### VORGEGEBENER TEXT:

Barmer: Hast du gute Tipps für Leute, die sich für Yoga interessieren, sich jedoch noch nicht an dieses große Thema gewagt haben? Wie fängt man am besten an?
Kevin: Zuerst sollte man sich von den Bildern befreien, die man im Kopf hat: Von den super durchtrainierten Yogis und ganz komplizierten Positionen, die nur absolute Profis beherrschen. Yoga ist nicht nur schwitzen, Fitness und Meditation. Einfache Bewegungen, die wir bewusst machen, fallen für mich schon in diese Kategorie. Einmal pro Stunde vom Bürostuhl aufstehen und sich dehnen, das ist schon die Essenz dieser uralten Lehre. Viele Studios bieten zudem kostenlose Probestunden an, in denen niemand verlangt, seine Fuß- mit den Fingerspitzen berühren zu können. Yoga ist für jedes Alter, jede Figur und jedes Geschlecht gemacht. Genauso wie Achtsamkeit, da gibt es keine No-Gos.
Barmer: Das klingt ziemlich cool und einladend. Was macht denn dein Lebensrezept für dich zum ultimativen Lebensrezept?
Kevin: Ich finde das alles für mich schon ziemlich ultimativ, weil es sich um eine Art Lebensrezept handelt, das schon seit Tausenden von Jahren praktiziert wird. Mittlerweile weltweit. Das heißt für mich, dass da ganz viel Richtiges dran sein muss.

### AUFGABENSTELLUNG:
Was bezeichnet Kevin im Interview über Yoga als „die Essenz dieser uralten Lehre“? Antworte bitte in einem Satz.

### MATERIAL:

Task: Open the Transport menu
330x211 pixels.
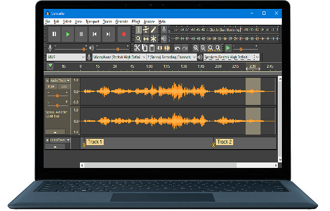Action: tap(92, 22)
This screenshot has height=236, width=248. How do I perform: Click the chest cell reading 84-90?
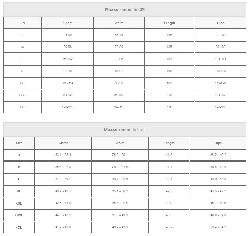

### ERGEBNIS DER ÜBUNG:
Als Essenz bezeichnet er, einmal pro Stunde vom Bürostuhl aufzustehen und sich zu dehnen.